[PATCH] haproxy & mirrorlist processes (root cause, more fixes)

Wed May 12 04:20:58 UTC 2010

On Tue, May 11, 2010 at 02:48:23PM -0500, Matt Domsch wrote:
> The mirrorlists are falling over - haproxy keeps marking app servers
> as down, and some requests are getting HTTP 503 Server Temporarily
> Unavailable responses.  This happens every 10 minutes, for 2-3
> minutes, as several thousand EC3 instances request the mirrorlist
> again.
> 
> For reference, we're seeing a spike of over 2000 simultaneous requests
> across our 6 proxy and 4 app servers, occuring every 10 minutes,
> dropping back down to under 20 simultaneous requests inbetween.
> 
> Trying out several things.
> 
> 1) increase number of mirrorlist WSGI processes on each app server
>    from 45 to 100.  This is the maximum number of simultaneous
>    mirrorlist requests that each server can serve.  I've tried this
>    value on app01, and running this many still keeps the
>    mirrorlist_server back end (which fork()s on each connection)
>    humming right along.  I think this is safe.  Increasing much beyond
>    this though, the app servers will start to swap, which we must
>    avoid.  We can watch the swapping, and if it starts, lower this
>    value somewhat.  The value was 6 just a few days ago, which wasn't
>    working either.
> 
>    This gives us 400 slots to work with on the app servers.
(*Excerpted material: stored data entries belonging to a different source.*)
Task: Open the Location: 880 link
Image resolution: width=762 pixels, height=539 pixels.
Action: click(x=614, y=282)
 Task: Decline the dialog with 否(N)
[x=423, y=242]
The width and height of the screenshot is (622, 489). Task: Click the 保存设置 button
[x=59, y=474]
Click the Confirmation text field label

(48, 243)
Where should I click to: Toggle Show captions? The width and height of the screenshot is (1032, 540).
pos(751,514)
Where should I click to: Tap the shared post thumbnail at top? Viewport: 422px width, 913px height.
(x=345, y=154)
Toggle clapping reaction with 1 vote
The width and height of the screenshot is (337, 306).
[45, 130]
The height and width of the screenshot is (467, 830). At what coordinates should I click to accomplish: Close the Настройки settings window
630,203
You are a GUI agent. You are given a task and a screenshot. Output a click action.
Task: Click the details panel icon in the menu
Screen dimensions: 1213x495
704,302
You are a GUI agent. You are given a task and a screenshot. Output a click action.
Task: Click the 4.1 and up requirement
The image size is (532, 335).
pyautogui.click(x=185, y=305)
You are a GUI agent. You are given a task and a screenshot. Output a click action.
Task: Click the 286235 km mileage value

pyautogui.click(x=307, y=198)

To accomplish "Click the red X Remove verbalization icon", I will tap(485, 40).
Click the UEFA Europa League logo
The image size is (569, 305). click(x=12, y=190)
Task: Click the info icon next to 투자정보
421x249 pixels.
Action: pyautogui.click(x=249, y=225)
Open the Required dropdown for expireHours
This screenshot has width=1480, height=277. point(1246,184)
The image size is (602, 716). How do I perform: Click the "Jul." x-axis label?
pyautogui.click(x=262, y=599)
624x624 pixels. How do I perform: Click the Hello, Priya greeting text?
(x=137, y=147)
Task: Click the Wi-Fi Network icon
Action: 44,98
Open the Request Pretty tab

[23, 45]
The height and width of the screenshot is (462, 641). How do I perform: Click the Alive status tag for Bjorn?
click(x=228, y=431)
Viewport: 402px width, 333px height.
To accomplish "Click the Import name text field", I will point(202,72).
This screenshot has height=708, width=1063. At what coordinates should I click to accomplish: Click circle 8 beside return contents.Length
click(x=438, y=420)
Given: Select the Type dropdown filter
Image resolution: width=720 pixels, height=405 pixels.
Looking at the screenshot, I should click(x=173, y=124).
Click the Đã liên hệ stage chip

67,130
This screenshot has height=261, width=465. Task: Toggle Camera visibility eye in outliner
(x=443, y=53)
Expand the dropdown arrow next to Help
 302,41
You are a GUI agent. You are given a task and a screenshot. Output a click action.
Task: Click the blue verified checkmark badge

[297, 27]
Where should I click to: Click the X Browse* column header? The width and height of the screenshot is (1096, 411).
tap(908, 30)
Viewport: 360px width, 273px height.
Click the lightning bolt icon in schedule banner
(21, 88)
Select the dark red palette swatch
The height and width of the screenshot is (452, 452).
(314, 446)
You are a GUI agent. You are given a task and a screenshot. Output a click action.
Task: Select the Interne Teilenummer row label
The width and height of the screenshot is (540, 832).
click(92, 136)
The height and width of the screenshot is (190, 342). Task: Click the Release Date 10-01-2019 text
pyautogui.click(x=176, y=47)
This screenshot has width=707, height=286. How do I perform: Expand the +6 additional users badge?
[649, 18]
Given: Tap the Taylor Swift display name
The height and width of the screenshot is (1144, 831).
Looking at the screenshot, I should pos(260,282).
I don't have to do this anymore.  I found the source of the problem
(the CPU on the app servers was at 100% utilization, due to another
bug in MM's handling of user input).  Fixing that, we don't need
nearly as many workers.

> 
> 2) try limiting the number of connections from each proxy server to
>    each app server, to 25 per.  Right now we're seeing a max of
>    between 60 and 135 simultaneous requests from each proxy server to
>    each app server.  All those over 25 will get queued by haproxy and
>    then served as app server instances become available.  I did this
>    on proxy03, and it really helped out the app servers and kept them
>    humming.  There were still some longish response times (some >30
>    seconds).
> 
>    We're still oversubscribing app server slots here though, but
>    oddly, not by as much as you'd think, as proxy03 is taking 40% of
>    the incoming requests itself for some reason.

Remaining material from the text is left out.